Preheat your oven to 350°F (175°C). Grease an 8-inch round cake pan and line the bottom with parchment paper for easy removal.
In a medium bowl, whisk together the almond flour, erythritol, baking powder, and salt, ensuring there are no lumps and the ingredients are well combined.
In a separate large bowl, beat the eggs until frothy. Gradually add the melted butter, almond milk, vanilla extract, and lemon zest if using, beating until the mixture is smooth.
Slowly fold the dry ingredients into the wet mixture until just combined, taking care not to overmix.
Pour the batter into the prepared cake pan and smooth the top with a spatula.
Bake in the preheated oven for 30 minutes or until a toothpick inserted into the center comes out clean.
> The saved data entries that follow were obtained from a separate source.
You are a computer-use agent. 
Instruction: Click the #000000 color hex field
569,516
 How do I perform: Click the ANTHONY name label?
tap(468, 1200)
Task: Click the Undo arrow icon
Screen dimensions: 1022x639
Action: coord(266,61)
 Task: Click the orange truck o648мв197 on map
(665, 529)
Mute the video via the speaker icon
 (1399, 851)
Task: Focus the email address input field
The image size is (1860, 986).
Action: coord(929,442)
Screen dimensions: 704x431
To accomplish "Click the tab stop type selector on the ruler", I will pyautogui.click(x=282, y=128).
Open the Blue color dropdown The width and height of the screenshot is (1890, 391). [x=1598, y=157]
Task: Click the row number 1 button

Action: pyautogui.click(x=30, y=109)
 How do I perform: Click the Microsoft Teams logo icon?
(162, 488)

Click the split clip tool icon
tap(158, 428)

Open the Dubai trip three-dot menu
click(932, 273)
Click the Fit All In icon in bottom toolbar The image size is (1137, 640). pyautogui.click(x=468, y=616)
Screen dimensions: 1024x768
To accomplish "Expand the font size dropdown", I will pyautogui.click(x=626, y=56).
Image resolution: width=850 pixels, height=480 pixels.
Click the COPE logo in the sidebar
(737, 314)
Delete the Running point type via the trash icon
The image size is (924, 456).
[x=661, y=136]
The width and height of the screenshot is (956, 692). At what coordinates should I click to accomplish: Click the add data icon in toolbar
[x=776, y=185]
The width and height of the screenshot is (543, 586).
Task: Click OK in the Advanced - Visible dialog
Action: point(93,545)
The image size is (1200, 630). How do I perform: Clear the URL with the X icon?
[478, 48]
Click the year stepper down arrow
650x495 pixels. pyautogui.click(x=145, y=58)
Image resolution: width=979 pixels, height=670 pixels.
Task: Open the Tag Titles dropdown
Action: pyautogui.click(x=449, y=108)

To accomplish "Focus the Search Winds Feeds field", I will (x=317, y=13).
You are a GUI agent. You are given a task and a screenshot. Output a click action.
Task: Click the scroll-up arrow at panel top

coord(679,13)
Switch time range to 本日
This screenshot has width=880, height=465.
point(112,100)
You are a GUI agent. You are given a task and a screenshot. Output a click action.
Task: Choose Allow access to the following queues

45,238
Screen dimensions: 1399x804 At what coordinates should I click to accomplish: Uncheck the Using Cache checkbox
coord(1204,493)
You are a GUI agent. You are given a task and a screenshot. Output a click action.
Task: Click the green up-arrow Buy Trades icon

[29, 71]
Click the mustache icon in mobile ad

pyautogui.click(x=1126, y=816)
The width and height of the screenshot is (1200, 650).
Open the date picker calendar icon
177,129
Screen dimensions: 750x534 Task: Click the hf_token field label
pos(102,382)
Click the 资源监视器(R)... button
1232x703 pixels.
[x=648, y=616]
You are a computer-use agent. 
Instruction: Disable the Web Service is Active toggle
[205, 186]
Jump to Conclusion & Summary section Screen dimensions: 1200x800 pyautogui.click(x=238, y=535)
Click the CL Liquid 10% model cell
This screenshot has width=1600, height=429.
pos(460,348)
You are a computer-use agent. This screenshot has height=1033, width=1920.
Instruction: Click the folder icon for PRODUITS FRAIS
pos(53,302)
Allow the cake to cool in the pan for 10 minutes before transferring to a wire rack to cool completely.
Notes
Ensure all ingredients are at room temperature to help them combine more easily and result in a better cake texture.For a touch of sweetness and decoration, dust the top of the cake with a sprinkle of powdered erythritol before serving.Store leftovers in an airtight container at room temperature for up to 3 days or refrigerate for up to a week.